Text and element pointing lines:
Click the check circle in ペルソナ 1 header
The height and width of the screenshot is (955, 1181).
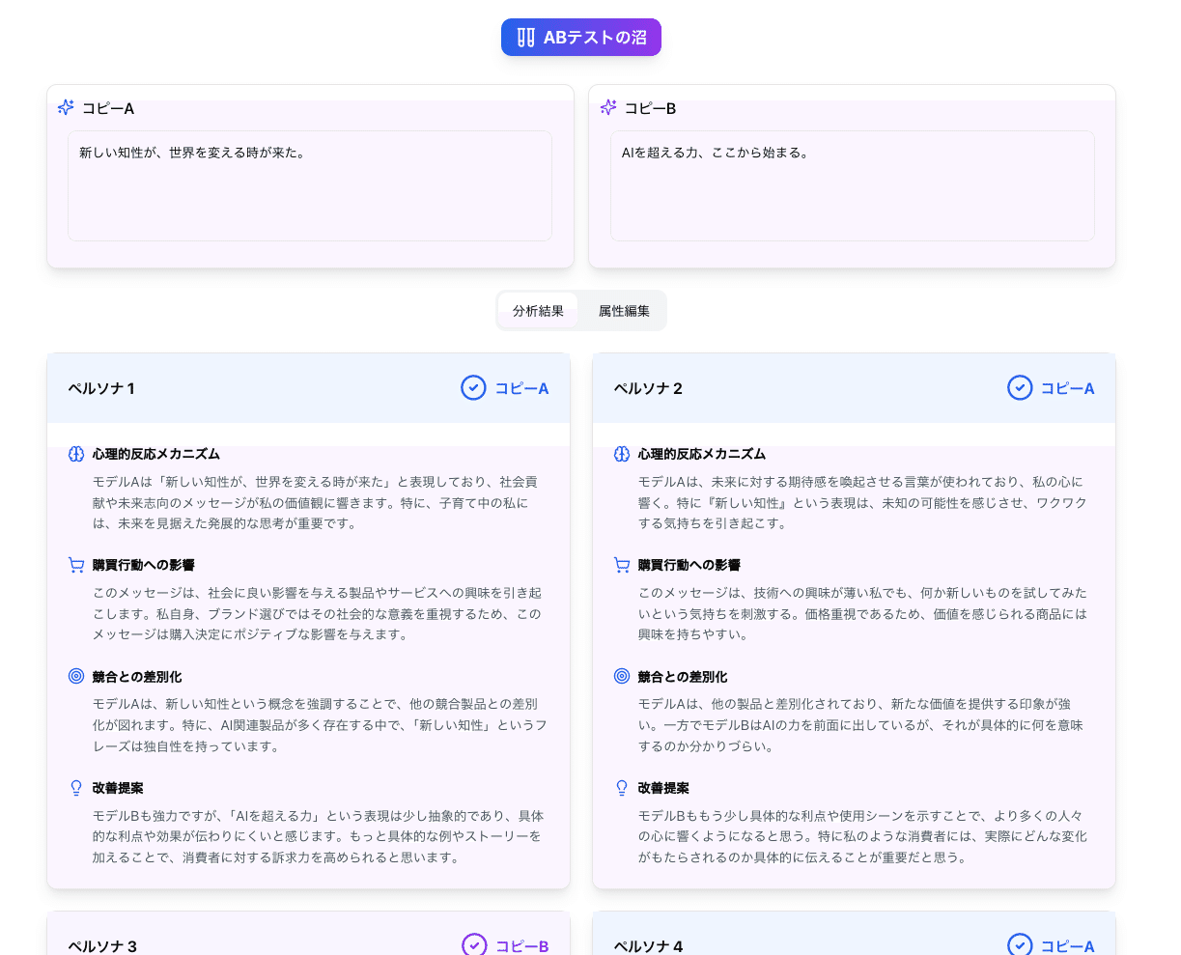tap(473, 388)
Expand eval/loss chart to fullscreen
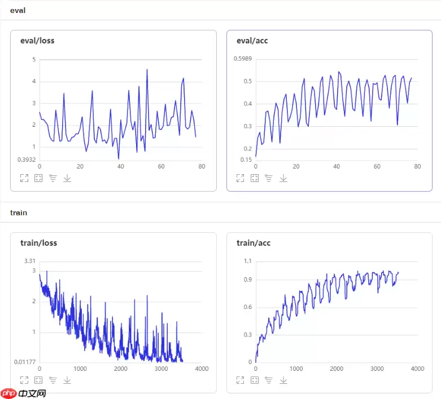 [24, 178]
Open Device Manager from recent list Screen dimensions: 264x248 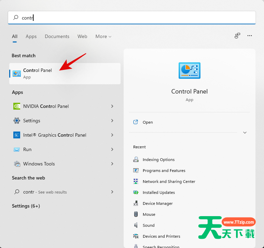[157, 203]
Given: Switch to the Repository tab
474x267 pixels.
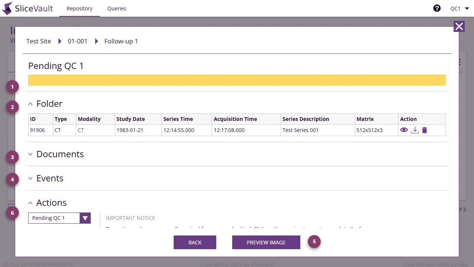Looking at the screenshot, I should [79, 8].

### [PROBLEM TO WORK ON]
Rewrite the lines starting at the one that contains "Given: Switch to the Repository tab" and continuing through the last line, putting "Issues" in place of "Repository" and leaving everything else unchanged. Leave the pictures out of your answer.

### [SOLUTION]
Given: Switch to the Issues tab
474x267 pixels.
Looking at the screenshot, I should [79, 8].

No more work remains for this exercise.